Day 18 ~ Rest Day
This week, I’ve listened to G:HJ twice, and its objectives are deeply resonating with me today. I began my morning intentionally, starting with conscious deep breathing in bed, creating space to tune in to myself and my energy.
Dream Reflection
I woke from a strange dream where I was at a place where a man tried to hit on me and gave me his number. I consciously (lucidly?) felt bad because I’m talking to someone in my waking life. I left the place in a Jeep full of people but jumped out while it was still in drive. The Jeep crashed, killing two people, and I woke up.
The dream lingered in my mind, stirring curiosity about what my subconscious might be processing. Jumping from the Jeep, the destruction that followed—what was I running from, and at what cost? I trust these symbols will continue to unfold meaningfully as I reflect further.
Morning Ritual
Despite the dream, I began my day grounded in my ritual. I lit a candle, sipped mushroom coffee, and let music set the tone for my morning. I pulled oracle and tarot cards, staying present and noticing moments where I wanted to check my phone. I consciously chose not to, instead valuing the beauty of being fully immersed in this sacred practice.
Staying present allowed me to deepen my connection with myself. The cards reflected my energy perfectly and reminded me how grateful I am for my spiritual gifts. They’ve become a guiding force in my journey, bringing clarity and alignment when I need it most.
Reflection on Childhood Beliefs
While journaling, I uncovered a childhood “memory” that has shaped much of my life.
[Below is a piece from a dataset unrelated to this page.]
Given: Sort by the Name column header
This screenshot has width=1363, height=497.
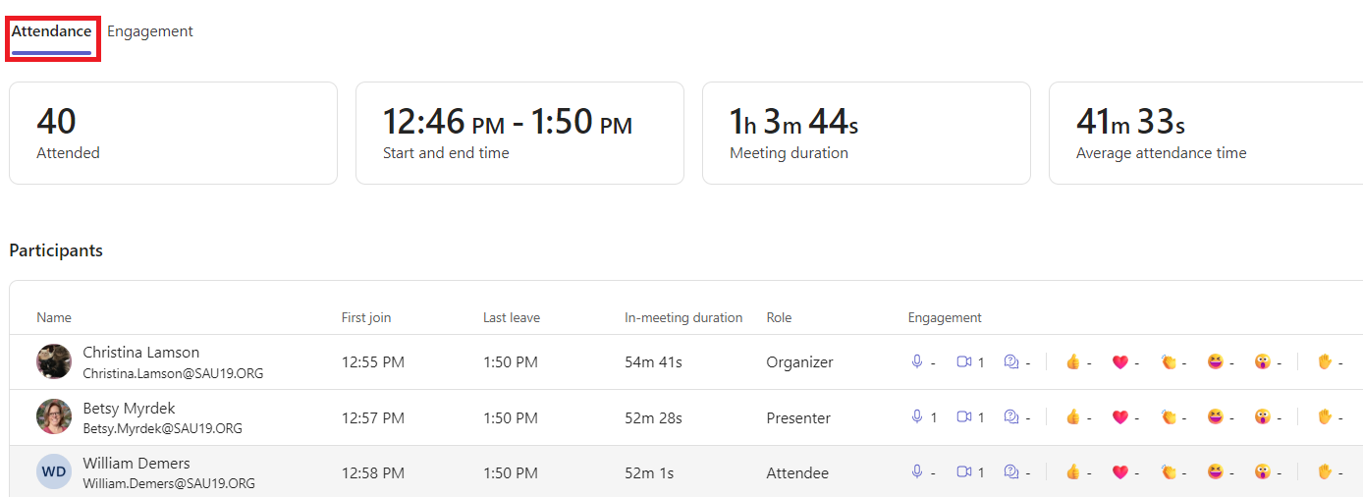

I used to believe I wasn’t seen or heard by my dad, that my artistic passions didn’t matter to him. This belief led me to seek attention in ways that weren’t healthy, such as acting out or being reckless, believing it was the only way to be noticed.
But today, I realised much of this wasn’t truly my belief. It was something I likely absorbed from my mum, who may have learned the same from her own father. As I reflected more deeply, I recalled moments where my dad did see and hear me—times filled with joy, laughter, and connection. These moments are proof that the story I carried wasn’t the full truth.
Revising these memories felt natural, like a part of me was ready to heal. Staying present during my ritual allowed me to reframe this narrative with gratitude instead of pain.
Insights
Not everything is as it seemed. Many beliefs I carried were survival mechanisms that no longer serve me.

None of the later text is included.